Limb-girdle muscular dystrophy 2A

  • Handb Clin Neurol. 2011;101:97-110. doi: 10.1016/B978-0-08-045031-5.00006-2.
Eduard Gallardo 1 Amets Saenz Isabel Illa
Affiliations

Affiliation

  • 1 Department of Neurology and Laboratory of Experimental Neurology, Hospital de la Santa Creu i Sant Pau and Universitat Autònoma de Barcelona (UAB), Barcelona, Spain.
Abstract

Limb-girdle muscular dystrophy type 2A (LGMD2A) is caused by mutations in the gene CAPN3 located in the chromosome region 15q15.1-q21.1. To date more than 300 mutations have been described. This gene encodes for a 94-kDa nonlysosomal calcium-dependent cysteine protease and its function in skeletal muscle is not fully understood. It seems that calpain-3 has an unusual zymogenic activation that involves, among other substrates, cytoskeletal proteins.

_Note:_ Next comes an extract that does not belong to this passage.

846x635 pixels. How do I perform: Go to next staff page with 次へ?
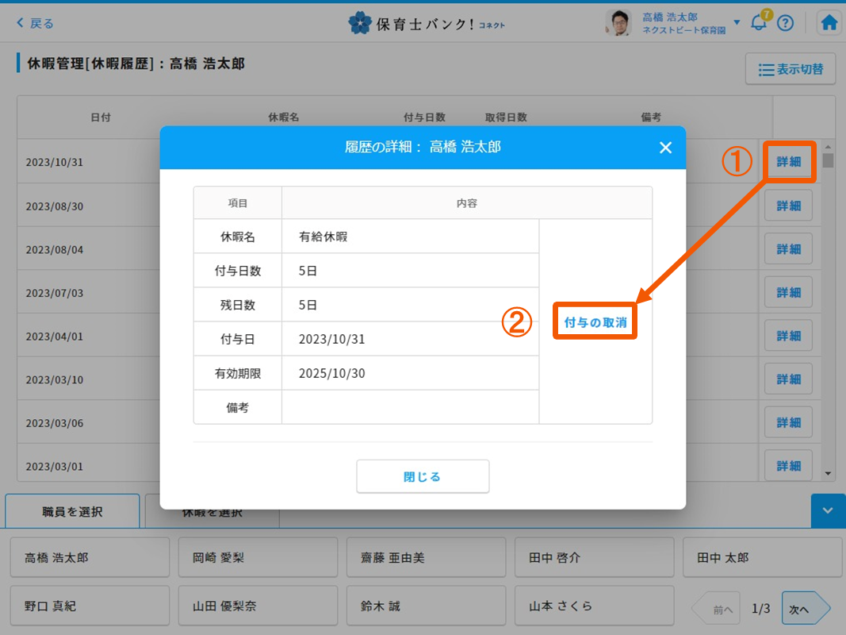[802, 609]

Calpain-3 is thought to interact with titin and dysferlin. Calpain-3 deficiency produces abnormal sarcomeres that lead eventually to muscle fiber death. Hip adductors and gluteus maximus are the earliest clinically affected muscles. No clinical differences have been reported depending on the type of mutation in the CAPN3 gene. The muscle biopsy shows variability of fiber size, interstitial fibrosis, internal nuclei, lobulated fibers, and, in some cases, presence of eosinophils. Recent gene expression profiling studies have shown upregulation of interleukin-32 and immunoglobulin genes, which may explain the eosinophilic infiltration. Two mouse knockout models of CAPN3 have been characterized. There are no curative treatments for this disease. However, experimental therapeutics using mouse models conclude that adeno-associated virus (AAV) vectors seem to be one of the best approaches because of their efficiency and persistency of gene transfer.